In [1]:
import sys, os
sys.path.insert(0, os.path.abspath('..'))

import pandas as pd
import matplotlib.pyplot as plt
import numpy as np

#from src.data.data_collector import DataCollector
from src.models.model_trainer_rl_v2_2_buyhold import ModelTrainerRL, TradingEnvRL
from stable_baselines3 import PPO
from stable_baselines3.common.vec_env import DummyVecEnv, VecNormalize
from src.models.backtester import PortfolioBacktester, PortfolioBacktesterRL
from src.utils.config_loader import load_config


config = load_config("config/config.yaml")

  if not hasattr(np, "object"):
Gym has been unmaintained since 2022 and does not support NumPy 2.0 amongst other critical functionality.
Please upgrade to Gymnasium, the maintained drop-in replacement of Gym, or contact the authors of your software and request that they upgrade.
See the migration guide at https://gymnasium.farama.org/introduction/migration_guide/ for additional information.

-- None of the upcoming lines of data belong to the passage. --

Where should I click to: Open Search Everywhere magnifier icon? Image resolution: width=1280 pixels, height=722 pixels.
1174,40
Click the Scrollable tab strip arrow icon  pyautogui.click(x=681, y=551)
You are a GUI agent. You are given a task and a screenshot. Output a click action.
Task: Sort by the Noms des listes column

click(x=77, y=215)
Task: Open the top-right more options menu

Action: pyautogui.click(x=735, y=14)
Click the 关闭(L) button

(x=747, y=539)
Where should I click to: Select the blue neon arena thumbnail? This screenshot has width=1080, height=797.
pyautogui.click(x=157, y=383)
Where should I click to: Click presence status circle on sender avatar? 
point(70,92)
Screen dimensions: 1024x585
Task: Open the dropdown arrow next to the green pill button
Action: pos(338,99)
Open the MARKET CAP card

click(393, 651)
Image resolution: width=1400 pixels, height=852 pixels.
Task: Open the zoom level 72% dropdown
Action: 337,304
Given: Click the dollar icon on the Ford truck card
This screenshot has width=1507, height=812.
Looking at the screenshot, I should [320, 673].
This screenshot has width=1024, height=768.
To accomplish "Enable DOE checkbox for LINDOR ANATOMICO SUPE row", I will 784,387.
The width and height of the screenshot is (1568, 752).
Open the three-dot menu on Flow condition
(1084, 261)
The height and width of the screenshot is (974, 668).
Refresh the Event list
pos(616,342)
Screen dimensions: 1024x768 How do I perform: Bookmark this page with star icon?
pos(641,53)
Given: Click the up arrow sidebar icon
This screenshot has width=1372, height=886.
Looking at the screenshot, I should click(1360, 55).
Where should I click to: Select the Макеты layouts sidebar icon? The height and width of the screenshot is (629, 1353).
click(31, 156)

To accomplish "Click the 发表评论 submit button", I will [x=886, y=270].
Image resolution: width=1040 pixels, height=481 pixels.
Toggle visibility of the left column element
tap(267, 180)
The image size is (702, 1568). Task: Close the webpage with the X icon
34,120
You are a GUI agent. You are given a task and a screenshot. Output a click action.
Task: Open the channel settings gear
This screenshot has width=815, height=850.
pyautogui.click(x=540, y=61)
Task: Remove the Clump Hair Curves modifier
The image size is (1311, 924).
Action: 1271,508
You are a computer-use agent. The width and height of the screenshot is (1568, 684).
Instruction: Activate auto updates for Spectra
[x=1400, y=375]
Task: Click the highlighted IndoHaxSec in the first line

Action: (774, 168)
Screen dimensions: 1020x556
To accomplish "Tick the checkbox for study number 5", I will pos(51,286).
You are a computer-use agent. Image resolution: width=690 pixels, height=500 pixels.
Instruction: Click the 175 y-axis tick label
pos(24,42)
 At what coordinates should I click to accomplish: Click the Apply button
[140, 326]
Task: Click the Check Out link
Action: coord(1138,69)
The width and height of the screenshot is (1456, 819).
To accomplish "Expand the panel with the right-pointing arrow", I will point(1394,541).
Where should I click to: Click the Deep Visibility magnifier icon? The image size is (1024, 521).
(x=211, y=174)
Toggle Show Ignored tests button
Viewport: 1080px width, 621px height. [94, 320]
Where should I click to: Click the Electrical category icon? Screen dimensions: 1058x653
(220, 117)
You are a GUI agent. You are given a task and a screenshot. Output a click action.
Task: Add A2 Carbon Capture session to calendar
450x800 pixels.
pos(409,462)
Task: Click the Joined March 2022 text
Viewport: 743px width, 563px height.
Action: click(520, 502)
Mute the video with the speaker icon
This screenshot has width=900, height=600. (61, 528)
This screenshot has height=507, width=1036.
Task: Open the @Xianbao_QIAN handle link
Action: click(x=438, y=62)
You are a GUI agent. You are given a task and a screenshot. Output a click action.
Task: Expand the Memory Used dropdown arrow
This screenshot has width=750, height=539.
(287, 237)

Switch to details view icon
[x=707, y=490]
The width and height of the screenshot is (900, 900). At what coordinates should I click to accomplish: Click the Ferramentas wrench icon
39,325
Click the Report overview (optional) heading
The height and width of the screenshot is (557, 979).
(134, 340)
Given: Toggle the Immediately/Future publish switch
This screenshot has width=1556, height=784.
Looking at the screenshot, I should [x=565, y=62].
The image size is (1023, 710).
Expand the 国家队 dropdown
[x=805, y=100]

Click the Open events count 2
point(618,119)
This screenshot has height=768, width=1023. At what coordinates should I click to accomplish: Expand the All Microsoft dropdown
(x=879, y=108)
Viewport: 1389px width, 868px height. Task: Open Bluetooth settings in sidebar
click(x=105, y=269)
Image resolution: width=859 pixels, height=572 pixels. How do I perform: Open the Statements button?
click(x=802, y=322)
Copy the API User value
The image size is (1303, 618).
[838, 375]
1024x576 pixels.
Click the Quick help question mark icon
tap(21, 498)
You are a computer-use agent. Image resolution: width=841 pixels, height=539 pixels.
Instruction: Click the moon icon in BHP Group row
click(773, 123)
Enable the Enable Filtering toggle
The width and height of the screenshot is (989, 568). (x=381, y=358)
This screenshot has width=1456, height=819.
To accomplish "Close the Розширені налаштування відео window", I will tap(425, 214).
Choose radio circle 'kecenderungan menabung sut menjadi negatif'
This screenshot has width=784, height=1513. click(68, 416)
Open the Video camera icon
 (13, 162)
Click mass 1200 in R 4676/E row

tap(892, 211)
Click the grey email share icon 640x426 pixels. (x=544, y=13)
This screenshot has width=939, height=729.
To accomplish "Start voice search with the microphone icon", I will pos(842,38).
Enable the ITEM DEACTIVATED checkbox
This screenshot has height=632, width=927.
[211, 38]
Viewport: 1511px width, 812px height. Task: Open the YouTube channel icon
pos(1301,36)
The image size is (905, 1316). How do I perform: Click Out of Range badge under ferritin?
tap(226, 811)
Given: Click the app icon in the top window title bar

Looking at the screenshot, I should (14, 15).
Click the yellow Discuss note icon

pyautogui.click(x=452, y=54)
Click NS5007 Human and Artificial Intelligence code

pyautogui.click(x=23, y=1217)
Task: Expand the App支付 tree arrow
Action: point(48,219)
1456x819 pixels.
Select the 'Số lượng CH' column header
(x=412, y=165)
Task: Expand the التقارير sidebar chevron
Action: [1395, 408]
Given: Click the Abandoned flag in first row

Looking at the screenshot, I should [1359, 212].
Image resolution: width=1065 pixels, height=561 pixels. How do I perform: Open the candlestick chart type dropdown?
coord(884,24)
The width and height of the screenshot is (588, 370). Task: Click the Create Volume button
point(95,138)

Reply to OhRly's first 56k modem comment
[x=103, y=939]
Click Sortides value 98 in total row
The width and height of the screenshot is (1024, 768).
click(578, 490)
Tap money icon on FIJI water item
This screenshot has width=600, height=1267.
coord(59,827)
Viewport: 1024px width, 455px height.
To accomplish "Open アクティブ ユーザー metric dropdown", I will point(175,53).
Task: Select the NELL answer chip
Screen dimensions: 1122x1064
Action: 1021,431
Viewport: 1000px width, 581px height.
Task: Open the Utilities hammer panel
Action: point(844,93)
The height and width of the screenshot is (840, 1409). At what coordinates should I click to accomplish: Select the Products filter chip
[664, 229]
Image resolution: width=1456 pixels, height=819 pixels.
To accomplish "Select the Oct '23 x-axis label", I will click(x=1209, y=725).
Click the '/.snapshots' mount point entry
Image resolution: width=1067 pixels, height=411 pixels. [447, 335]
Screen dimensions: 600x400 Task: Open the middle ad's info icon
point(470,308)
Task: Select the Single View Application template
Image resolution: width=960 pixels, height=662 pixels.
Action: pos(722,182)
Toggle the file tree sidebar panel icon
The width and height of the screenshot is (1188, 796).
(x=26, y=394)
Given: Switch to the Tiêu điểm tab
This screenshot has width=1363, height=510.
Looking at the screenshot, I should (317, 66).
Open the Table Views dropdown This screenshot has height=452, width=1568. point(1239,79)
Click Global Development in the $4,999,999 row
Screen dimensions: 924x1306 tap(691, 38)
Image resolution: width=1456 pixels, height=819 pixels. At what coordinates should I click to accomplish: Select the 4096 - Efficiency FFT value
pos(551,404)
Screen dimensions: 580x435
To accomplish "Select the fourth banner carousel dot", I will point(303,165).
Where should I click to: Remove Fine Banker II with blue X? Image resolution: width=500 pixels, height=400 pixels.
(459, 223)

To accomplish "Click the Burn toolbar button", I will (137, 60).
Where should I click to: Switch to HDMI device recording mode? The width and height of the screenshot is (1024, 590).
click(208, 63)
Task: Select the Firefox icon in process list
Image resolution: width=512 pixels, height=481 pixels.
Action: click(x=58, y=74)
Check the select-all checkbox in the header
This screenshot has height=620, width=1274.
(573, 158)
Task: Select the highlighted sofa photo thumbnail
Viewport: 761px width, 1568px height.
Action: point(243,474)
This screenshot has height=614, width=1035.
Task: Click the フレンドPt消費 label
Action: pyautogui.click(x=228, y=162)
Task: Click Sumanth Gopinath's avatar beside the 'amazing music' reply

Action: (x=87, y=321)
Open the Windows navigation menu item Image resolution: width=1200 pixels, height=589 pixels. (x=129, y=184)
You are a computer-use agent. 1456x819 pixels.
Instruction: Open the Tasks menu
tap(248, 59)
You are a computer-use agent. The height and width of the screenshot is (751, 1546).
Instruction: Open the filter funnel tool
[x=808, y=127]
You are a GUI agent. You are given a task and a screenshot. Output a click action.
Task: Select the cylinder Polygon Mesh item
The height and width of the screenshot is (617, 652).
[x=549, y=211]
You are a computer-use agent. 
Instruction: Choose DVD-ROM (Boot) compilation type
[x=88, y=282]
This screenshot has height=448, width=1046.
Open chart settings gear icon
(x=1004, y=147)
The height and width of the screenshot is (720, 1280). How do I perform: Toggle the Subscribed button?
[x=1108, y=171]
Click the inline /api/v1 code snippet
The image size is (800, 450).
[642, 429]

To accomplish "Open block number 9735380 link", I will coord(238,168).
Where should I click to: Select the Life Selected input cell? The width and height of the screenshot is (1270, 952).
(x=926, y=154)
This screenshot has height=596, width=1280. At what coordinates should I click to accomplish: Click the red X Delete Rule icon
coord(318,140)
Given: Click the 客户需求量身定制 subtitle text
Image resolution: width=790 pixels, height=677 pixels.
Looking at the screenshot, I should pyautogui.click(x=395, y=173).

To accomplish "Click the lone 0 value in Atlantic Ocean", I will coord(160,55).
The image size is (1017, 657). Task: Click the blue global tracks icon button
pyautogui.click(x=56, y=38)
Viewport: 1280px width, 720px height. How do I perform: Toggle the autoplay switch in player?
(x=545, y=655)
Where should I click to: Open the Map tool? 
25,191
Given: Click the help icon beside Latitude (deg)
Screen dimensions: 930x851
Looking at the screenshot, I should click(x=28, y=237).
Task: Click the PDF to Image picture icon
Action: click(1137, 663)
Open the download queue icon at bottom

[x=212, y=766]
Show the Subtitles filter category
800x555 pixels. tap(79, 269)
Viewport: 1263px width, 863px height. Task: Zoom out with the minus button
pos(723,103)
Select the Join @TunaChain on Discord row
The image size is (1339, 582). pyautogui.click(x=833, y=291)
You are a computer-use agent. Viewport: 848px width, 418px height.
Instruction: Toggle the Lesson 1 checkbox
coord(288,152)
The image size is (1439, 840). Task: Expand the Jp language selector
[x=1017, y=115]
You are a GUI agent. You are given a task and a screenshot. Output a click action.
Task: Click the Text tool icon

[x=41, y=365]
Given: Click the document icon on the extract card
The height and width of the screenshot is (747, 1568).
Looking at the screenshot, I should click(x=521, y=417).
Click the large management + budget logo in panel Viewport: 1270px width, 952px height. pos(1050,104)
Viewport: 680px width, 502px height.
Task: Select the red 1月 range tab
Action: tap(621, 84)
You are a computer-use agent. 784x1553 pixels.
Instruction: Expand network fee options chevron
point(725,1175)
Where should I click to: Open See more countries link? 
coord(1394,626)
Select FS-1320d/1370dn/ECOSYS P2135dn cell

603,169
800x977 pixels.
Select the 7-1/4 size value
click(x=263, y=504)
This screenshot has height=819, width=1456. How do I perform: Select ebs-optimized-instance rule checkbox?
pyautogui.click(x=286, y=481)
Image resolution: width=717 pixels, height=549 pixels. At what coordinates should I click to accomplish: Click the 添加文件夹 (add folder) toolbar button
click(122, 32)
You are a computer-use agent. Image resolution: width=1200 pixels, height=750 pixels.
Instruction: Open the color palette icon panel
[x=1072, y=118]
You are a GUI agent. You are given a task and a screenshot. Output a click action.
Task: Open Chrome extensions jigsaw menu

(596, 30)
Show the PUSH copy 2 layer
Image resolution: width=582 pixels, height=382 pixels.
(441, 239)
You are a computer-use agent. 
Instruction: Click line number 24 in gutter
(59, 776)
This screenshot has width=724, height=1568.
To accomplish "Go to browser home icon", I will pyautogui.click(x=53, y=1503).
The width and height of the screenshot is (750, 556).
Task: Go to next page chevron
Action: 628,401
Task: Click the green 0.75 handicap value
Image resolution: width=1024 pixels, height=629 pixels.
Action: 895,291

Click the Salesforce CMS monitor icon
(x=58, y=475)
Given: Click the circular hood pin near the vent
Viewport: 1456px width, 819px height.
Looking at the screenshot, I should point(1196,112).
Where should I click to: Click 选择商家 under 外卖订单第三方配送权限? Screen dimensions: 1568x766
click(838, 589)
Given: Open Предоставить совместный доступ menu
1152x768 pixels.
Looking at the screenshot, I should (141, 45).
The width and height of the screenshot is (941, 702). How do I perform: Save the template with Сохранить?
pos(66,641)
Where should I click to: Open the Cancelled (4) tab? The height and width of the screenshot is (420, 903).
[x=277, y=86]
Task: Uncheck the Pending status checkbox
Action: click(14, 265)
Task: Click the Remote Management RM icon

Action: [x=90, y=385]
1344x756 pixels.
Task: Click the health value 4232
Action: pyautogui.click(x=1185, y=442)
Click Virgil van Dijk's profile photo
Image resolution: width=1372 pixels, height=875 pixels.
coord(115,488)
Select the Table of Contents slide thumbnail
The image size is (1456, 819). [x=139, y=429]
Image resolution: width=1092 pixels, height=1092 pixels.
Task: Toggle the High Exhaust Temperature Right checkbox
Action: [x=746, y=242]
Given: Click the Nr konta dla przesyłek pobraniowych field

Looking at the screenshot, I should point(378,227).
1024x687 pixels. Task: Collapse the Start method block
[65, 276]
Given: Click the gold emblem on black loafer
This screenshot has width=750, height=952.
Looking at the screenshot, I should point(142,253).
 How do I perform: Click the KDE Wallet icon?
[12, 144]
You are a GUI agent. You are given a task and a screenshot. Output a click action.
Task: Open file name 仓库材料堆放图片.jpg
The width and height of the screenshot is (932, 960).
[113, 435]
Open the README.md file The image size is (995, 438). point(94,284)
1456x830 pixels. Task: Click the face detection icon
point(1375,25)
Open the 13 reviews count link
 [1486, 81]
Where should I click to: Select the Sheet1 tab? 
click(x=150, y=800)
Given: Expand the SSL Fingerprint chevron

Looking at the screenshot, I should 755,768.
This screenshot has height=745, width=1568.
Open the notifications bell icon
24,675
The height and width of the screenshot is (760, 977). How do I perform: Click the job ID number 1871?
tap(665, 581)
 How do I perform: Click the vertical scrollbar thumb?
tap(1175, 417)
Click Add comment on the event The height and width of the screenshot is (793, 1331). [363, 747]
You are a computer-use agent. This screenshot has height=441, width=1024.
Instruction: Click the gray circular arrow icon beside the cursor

Use of plotly.io.kaleido.scope.default_format is deprecated and support will be removed after September 2025.
Please use plotly.io.defaults.default_format instead.




Use of plotly.io.kaleido.scope.default_width is deprecated and support will be removed after September 2025.
Please use plotly.io.defaults.default_width instead.




Use of plotly.io.kaleido.scope.default_height is deprecated and support will be removed after September 2025.
Please use plotly.io.defaults.default_height instead.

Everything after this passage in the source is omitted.